EQUIPO DE CONFIANZA

Las COSTAS procesales.

Es habitual que al entablar un procedimiento judicial en cualquier materia los clientes manifiesten su inquietud por las costas procesales, aún sin conocer con claridad que engloba tal concepto ni si tiene algún límite, puesto que en general saben de su existencia y su posible repercusión económica pero no conocen la aplicación práctica lo que genera siempre y de forma lógica cierto temor a los desconocido, máxime cuando puede afectar directamente al bolsillo.

 Sin pretender de este modo aquí realizar extensas ni detalladas definiciones sobre este concepto, sino únicamente aproximarnos al mismo de forma sencilla, se puede entender así como dentro de los gastos ocasionados por el procedimiento se producen unos en concreto, como la presencia en el proceso de Abogados, Procuradores, Peritos y otros, todos señalados explícitamente como tal en el artículo 241 de la LEC. Estos son los relativos a las COSTAS, que se abonarán en primer lugar cada uno a su parte ,y si se produce (puede no haber condena en costas) la condena en costas a la parte contraria se reclamarán a esta.

 En este caso es así la parte condenada en costas quien debe abonar los honorarios de los profesionales que han intervenido por la parte contraria. No obstante esto no quiere decir que se debe abonar la cuantía que estos han reclamado a su cliente sino que se atiende a baremos y criterios orientadores para establecer la cantidad relativa a sus honorarios, y siempre teniendo en consideración si se trata de procesos donde es preceptiva la intervención o no de Abogados y Procuradores. En este sentido como regla general establece el artículo 32.5 de la LEC “Cuando la intervención de abogado y procurador no sea preceptiva, de la eventual condena en costas de la parte contraria a la que se hubiese servido de dichos profesionales se excluirán los derechos y honorarios devengados por los mismos …

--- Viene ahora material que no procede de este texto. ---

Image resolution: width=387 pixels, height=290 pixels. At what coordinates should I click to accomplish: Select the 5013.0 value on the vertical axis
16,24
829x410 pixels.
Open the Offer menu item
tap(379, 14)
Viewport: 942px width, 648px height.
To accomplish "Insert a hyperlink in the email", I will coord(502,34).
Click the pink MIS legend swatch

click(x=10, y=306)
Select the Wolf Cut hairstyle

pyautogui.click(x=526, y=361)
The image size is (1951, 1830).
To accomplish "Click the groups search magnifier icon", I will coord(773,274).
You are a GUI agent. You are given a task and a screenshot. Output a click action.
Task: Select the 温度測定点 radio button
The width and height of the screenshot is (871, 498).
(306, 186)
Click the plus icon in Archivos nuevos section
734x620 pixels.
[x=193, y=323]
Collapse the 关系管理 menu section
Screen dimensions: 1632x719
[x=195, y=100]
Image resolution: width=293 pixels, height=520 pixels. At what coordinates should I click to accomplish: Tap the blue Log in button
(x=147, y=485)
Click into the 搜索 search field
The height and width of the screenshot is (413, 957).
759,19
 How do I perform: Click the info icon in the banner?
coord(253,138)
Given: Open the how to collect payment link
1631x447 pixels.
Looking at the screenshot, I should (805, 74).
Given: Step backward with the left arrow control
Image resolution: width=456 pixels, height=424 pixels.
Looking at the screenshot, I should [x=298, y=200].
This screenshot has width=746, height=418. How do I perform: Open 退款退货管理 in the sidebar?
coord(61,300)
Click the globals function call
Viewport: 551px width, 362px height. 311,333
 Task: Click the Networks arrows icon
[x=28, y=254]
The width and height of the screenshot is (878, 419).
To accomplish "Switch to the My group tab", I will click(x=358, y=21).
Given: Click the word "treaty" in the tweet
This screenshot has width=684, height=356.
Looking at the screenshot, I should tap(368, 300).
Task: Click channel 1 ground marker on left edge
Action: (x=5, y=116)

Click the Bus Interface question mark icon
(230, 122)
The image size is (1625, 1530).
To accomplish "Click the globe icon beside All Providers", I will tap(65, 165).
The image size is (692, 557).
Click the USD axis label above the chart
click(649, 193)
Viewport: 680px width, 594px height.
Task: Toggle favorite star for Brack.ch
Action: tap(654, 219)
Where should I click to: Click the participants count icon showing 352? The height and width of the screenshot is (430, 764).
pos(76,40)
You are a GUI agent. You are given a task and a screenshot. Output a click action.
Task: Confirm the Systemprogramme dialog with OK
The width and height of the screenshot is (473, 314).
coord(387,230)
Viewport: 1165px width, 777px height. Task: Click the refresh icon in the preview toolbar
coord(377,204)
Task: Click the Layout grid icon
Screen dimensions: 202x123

Seguidamente señala este mismo artículo dos expeciones “… salvo que el Tribunal aprecie temeridad en la conducta del condenado en costas o que el domicilio de la parte representada y defendida esté en lugar distinto a aquel que se ha tramitado el juicio…”

 Además en todo caso se establece un límite a esta cantidad que no podrá superar una tercera parte de la cuantía del proceso artículo 394.3 LEC. Siempre y cuando no se establezca por el tribunal que se ha producido temeridad en la parte condenada a costas.

 Si no se siguen estos parámetro expuestos podrán las costas reclamadas ser impugnadas por excesivas o indebidas.

 En conclusión es un concepto fundamental a tener siempre presente en los procedimientos y siendo como hemos visto importante para el mismo la cuantía del procedimiento y los límites aquí  indicados, en la repercusión que una posible condena en costas puede generar.